Manchmal ist es der Druck aus der Sexarbeit, der die Menschen zu uns bringt. Doch noch viel häufiger ist es das gesellschaftliche Stigma.
Sexarbeiterinnen werden diskriminiert, in fast allen Lebensbereichen. Sie haben oft keinen vorzeigbaren Lebenslauf und können nicht offen über ihre Arbeit reden - obwohl sie Familien ernähren, wird ihre Arbeit unsichtbar gemacht.
Momentan haben Sexarbeiterinnen mit dem neuen, sogenannten Prostituiertenschutzgesetz, welches seit 01.07.2017 in Kraft ist, zu tun.
Sie müssen sich zwangsberaten lassen durch Behörden und bekommen danach einen sogenannten Hurenpass, den sie bei sich führen müssen. Sie können sich selber ausdenken, was dies heißen mag.
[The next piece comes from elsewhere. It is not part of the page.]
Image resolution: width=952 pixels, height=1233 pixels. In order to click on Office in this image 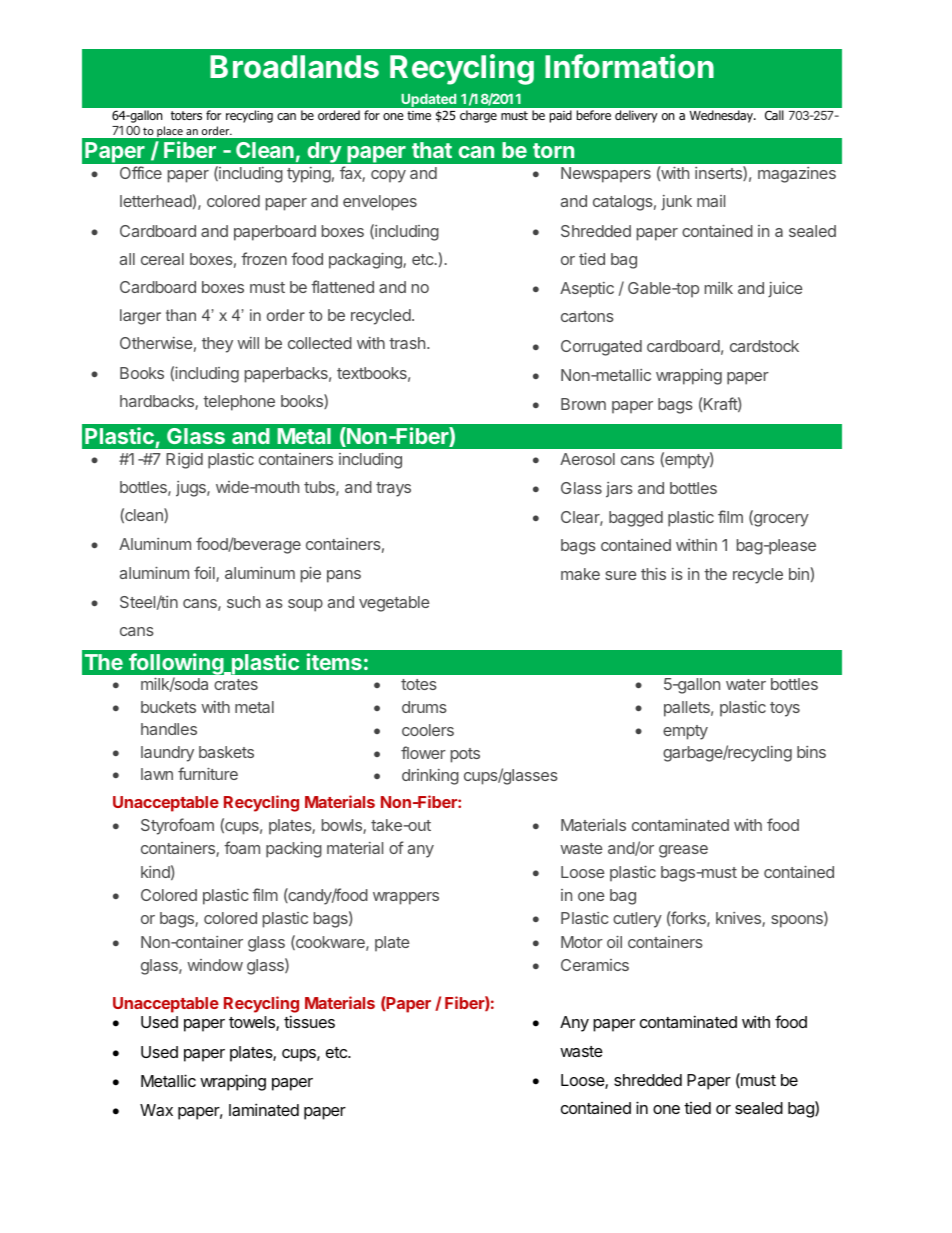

Im Vorfeld kritisierten viele große Verbände das Gesetz. Besonders aber die Sexarbeiterinnen selber kritisierten es. Weitestgehend ohne ihre Anhörung wurde es verabschiedet. In einer Branche, in welcher es keine Ausbildung oder gewerkschaftliche Vertretung gibt, welche aber trotzdem seit Jahrhunderten existiert, ist eine Regelung über die Köpfe der Beteiligten nicht möglich.
Menschen in der Prostitution benötigen etwas ganz anderes: Rechtssicherheit, Sicherheit darüber, daß sie in Deutschland leben und arbeiten dürfen. Ob in der Prostitution oder nicht entscheiden sie selber.
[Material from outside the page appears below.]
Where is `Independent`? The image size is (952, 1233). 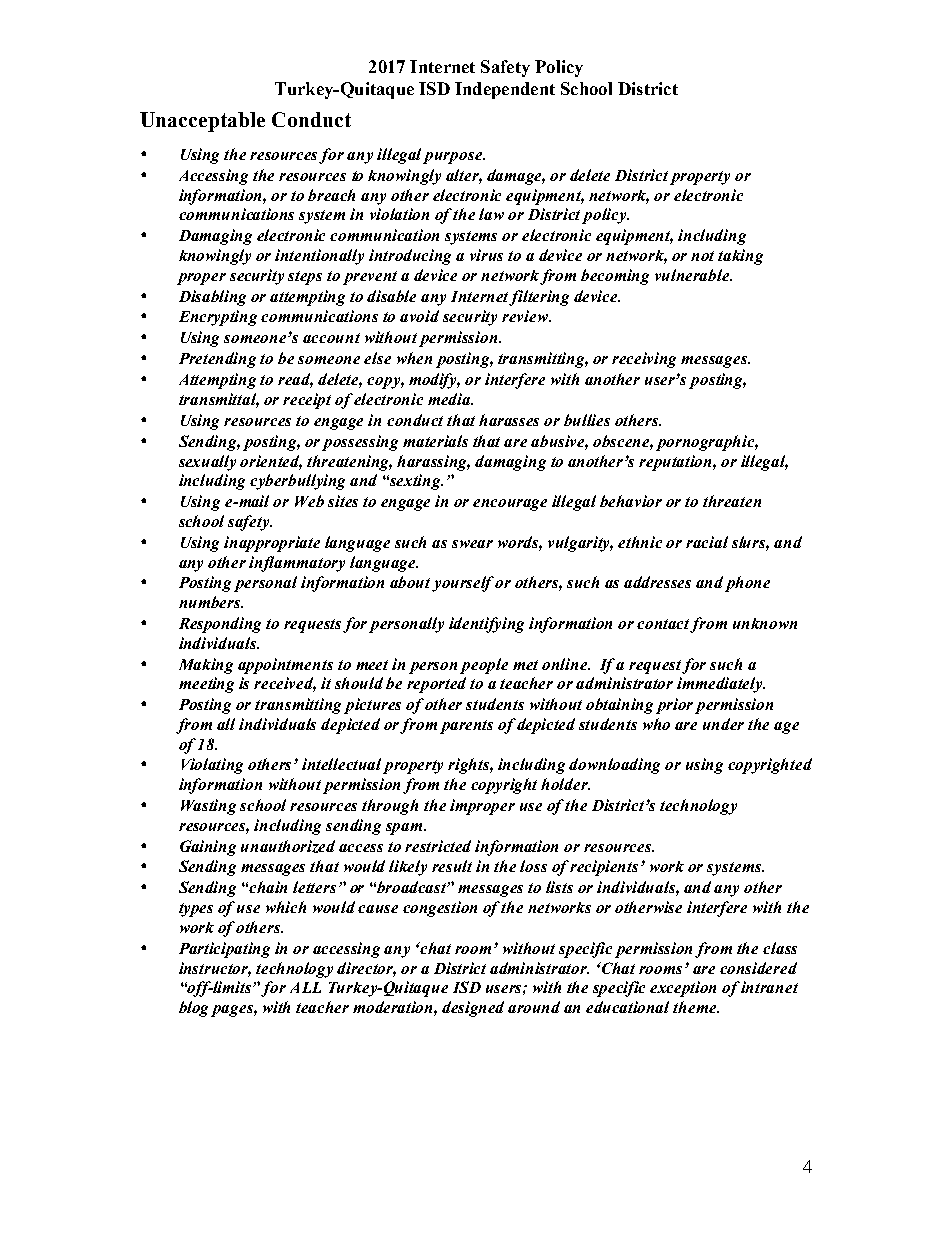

Auch die Diskussion darüber, ob hauptsächlich Migrantinnen in der Prostitution arbeiten, ist hier fehl am Platz. Oftmals kommen die Frauen aus dem EU-Ausland. Sie dürfen und sie wollen hier leben.
Doch Politik und Gesellschaft hätte sie gerne nicht hier, zumindest nicht als Sexarbeiterinnen. Gerne als Putzfrauen oder Au-Pair, als Kellnerinnen oder in anderen schlecht bezahlten Jobs. Aber als Prostituierte? Wo sie ihr eigenes Geld verdienen und selber ihr Leben gestalten? Das wird nicht gerne gesehen.
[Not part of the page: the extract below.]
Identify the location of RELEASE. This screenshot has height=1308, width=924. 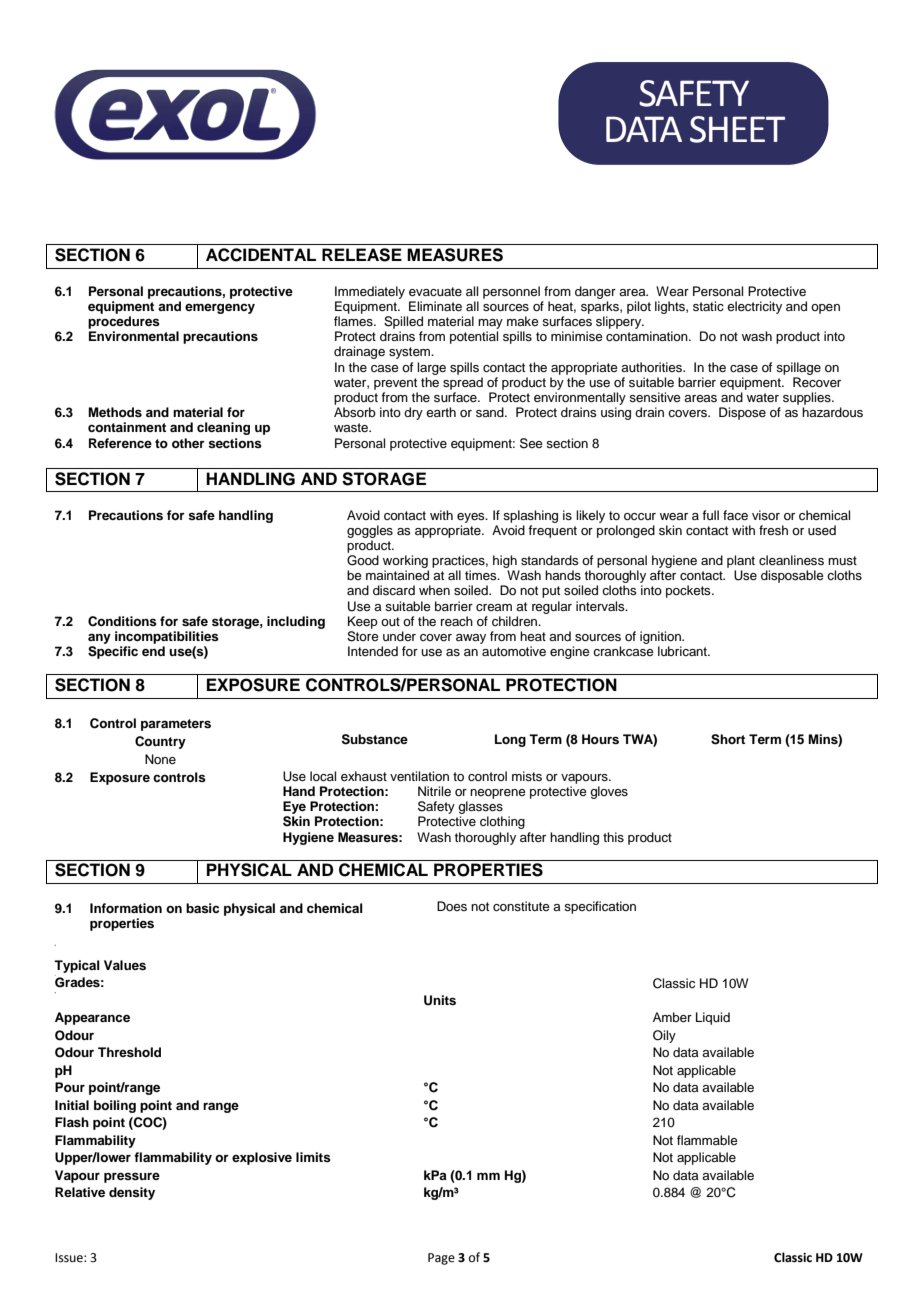
(362, 255).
Viele Themen kommen hier zusammen: Moral, Ethik, Sexualität, Gesellschaft, die Frauenfrage und Vieles andere, was sich kaum aufzählen lässt.
Die Satzung unseres Dachverbands bufas gibt vor:
Sexarbeiterinnen und Sexarbeiter verdienen Respekt und die Anerkennung ihrer Menschenrechte.
Das ist es, was uns als Beratungsstellen eint.
In unserer Beratungsarbeit geht es nicht darum, Menschen zu retten, weil wir ein bestimmtes Bild von Leben haben.
Es geht darum, Menschen zu unterstützen, weil sie ihr Bild von ihrem Leben umsetzen wollen.
Oft geschieht dies aus ökonomischen Gründen, doch darüber sollten wir uns bewusst sein, wenn wir in einem Gebilde wie der EU leben. Hier gibt es sehr große Unterschiede zwischen reich und arm. Und natürlich kommen Menschen aus anderen Ländern, um Geld zu verdienen. Sie wollen für sich und ihre Angehörigen ein besseres Leben. Dieses Recht haben sie und darin unterstützen wir sie.
Daher freue ich mich, daß auch hier in Münster eine Beratungsstelle entstanden ist.
Sicherlich gibt es unterschiedliche Ansätze in der Beratungsarbeit, da wir auch unterschiedliche Träger haben – manchmal kirchlich, manchmal freie Träger. Doch uns verbinden unsere Ziele: die dauerhafte Verbesserung der Arbeits- und Lebensbedingungen von Sexarbeiterinnen, die rechtliche und soziale Gleichstellung von ihnen.
Damit genug der politischen Ziele.
Ich wünsche der Beratungsstelle im Namen des bufas, unserer Dachorganisation, als auch im Namen der Beratungsstelle Madonna, den Mitarbeiterinnen und allen Mitstreiterinnen, dass wir gemeinsam miteinander arbeiten und ganz besonders, dass wir immer darauf hören, was diejenigen wollen, die zu uns kommen.
Dies ist ein hehres Ziel der sozialen Arbeit, welches wir nicht vergessen sollten.
Ich wünsche allen einen schönen Tag und Tamar einen guten Start.